## Your goal
Write out, word for word, the first line of the data below and every line after it through the one containing "Given: Expand the first Período dropdown".

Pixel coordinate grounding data
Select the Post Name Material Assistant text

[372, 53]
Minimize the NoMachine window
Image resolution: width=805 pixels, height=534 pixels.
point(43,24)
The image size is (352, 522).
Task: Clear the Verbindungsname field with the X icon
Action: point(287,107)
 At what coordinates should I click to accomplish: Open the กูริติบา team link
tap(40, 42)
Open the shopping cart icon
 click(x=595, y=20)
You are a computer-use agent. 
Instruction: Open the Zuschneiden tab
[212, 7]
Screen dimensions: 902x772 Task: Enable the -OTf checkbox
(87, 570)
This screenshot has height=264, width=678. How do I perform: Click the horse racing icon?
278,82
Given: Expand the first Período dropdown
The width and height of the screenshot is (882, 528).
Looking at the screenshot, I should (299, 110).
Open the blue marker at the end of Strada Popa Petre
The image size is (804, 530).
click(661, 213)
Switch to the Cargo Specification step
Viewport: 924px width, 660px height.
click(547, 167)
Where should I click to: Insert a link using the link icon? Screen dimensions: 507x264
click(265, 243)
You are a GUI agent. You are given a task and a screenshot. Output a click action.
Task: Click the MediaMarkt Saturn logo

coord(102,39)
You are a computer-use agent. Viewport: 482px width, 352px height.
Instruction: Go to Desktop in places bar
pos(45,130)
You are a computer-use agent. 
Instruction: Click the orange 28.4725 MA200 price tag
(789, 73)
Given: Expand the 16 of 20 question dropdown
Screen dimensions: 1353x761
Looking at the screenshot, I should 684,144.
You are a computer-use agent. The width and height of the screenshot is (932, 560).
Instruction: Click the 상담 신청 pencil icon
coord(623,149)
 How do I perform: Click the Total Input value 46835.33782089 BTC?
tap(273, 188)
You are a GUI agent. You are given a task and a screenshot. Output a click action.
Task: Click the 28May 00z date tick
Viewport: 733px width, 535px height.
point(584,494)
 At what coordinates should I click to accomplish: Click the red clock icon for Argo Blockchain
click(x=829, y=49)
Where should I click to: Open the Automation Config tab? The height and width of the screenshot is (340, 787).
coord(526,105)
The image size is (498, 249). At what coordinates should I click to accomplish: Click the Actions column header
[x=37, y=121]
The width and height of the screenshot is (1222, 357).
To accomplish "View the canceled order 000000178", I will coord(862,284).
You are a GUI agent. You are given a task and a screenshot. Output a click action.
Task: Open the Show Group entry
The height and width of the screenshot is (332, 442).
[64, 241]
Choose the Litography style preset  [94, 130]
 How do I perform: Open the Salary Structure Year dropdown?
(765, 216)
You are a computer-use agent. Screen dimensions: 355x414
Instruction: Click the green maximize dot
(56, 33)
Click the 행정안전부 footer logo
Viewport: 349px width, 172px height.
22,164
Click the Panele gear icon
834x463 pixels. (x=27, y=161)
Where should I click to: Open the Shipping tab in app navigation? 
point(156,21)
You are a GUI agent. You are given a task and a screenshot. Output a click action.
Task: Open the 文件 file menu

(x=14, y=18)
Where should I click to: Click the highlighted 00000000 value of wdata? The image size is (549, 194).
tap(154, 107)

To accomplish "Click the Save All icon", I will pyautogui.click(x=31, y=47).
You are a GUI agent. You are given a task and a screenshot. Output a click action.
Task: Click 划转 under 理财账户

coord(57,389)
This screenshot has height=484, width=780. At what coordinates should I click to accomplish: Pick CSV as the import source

## Reply to the task
Select the Post Name Material Assistant text

[372, 53]
Minimize the NoMachine window
Image resolution: width=805 pixels, height=534 pixels.
point(43,24)
The image size is (352, 522).
Task: Clear the Verbindungsname field with the X icon
Action: point(287,107)
 At what coordinates should I click to accomplish: Open the กูริติบา team link
tap(40, 42)
Open the shopping cart icon
 click(x=595, y=20)
You are a computer-use agent. 
Instruction: Open the Zuschneiden tab
[212, 7]
Screen dimensions: 902x772 Task: Enable the -OTf checkbox
(87, 570)
This screenshot has height=264, width=678. How do I perform: Click the horse racing icon?
278,82
Given: Expand the first Período dropdown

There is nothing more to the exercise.